1) Summing up the amount of money that has gone into litigation, lawyers fees and settlements how much money has been drained from the coffers of the ACS in the past decade. With the impending $40 million damages and the other legal wranglings it has to be over $50 million? Surely that money would be put to best use subsidizing a conference, keeping membership fees down or even investing it to supply materials or support to schools and colleges with needs around chemistry? How many other legal wranglings are waiting in the wings to further draw down the coffers?

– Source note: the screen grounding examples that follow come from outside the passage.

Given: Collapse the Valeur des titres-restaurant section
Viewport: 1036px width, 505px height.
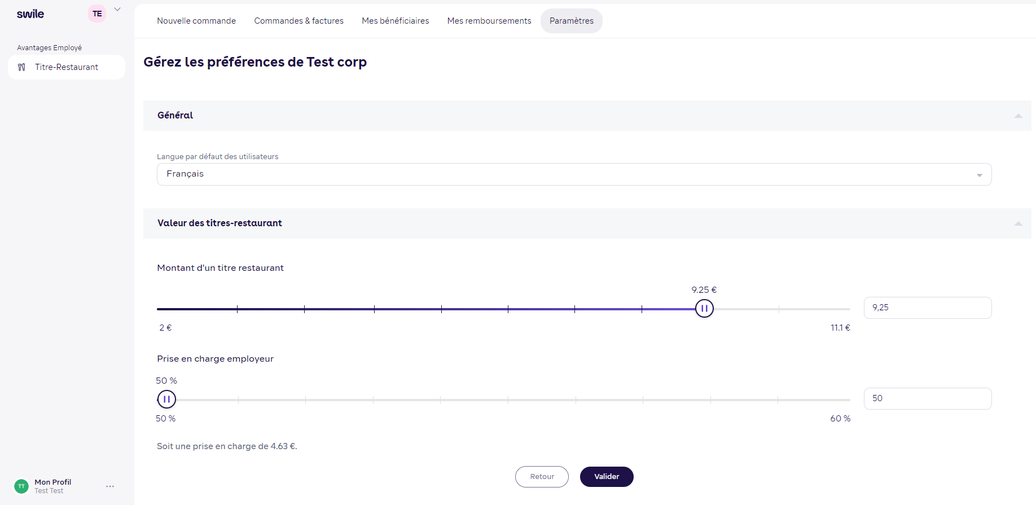Looking at the screenshot, I should 1018,223.
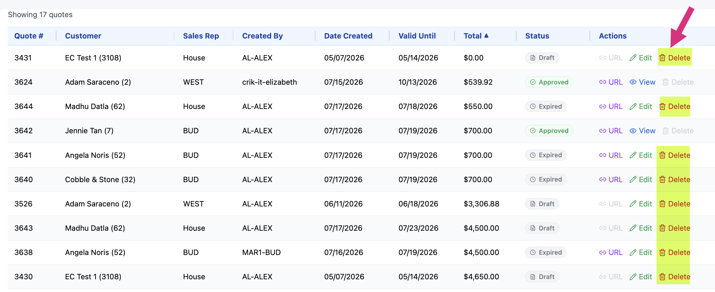The image size is (715, 292).
Task: Click the link URL icon for quote 3624
Action: point(603,82)
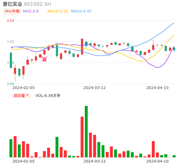The width and height of the screenshot is (187, 165).
Task: Toggle the blue MA20:4.45 legend label
Action: (x=81, y=11)
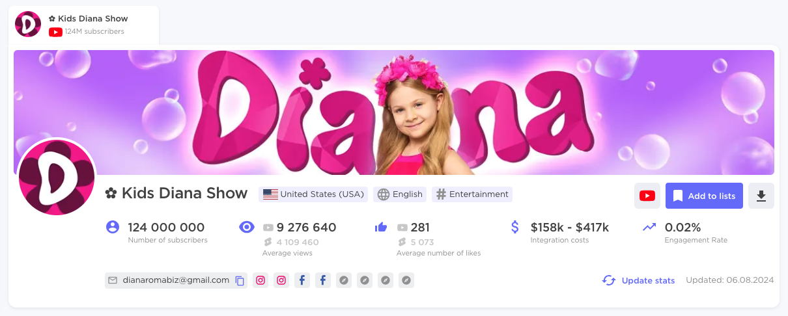Click the Kids Diana Show channel title
788x316 pixels.
pos(184,193)
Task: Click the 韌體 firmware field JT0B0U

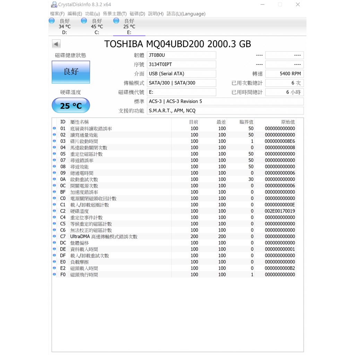Action: (181, 55)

2) How many not-for-profits engage themselves in such regular legal wranglings? In 1990 a lawsuit was brought against the ACS threatening the not-for-profit status. The discussions regarding ACS/CAS having not-for-profit status continues to be a talking point in a number of circles and dinner conversations I have sat in on. As Jeffrey Rich commented “CAS is in no way related to the Boy Scouts of America or the United Way. What they do is no different from what a big computer business or publishing company does. That’s not a sign of a charitable organization, but of an intellectual business organization in business to make a bundle.” Another ACS, the American Cancer Society, has similar questions hanging over it.

3) What is the reputation cost of these legal cases for the ACS? I know a number of people who have left the ACS because of the PubChem challenges made by ACS. The blogosphere lit up when these challenges were happening and yet, as far as I can tell, no efforts are being undertaken to defuse or participate in the discussions. The statements are legal only and carry only succinct statements that hardly explain the mindset behind the challenges. A town meeting allowing a dialog would be very beneficial. I look forward to sitting in on such a discussion regarding Leadscope at the next ACS. Will it happen? Was their a town meeting at ACS/CAS regarding the latest legal conclusion and how it will impact the organization?

I enjoy ACS meetings. I read C&E News every week but admit that I find RSC’s Chemistry World a more entertaining read. I know a lot of people at CAS and ACS and they are great people.

I hope that more consideration is given before the next legal case is brought against an individual or organization. It costs reputation and money and will continue the growing concern regarding ACS’s business focus rather than acting as a nonprofit.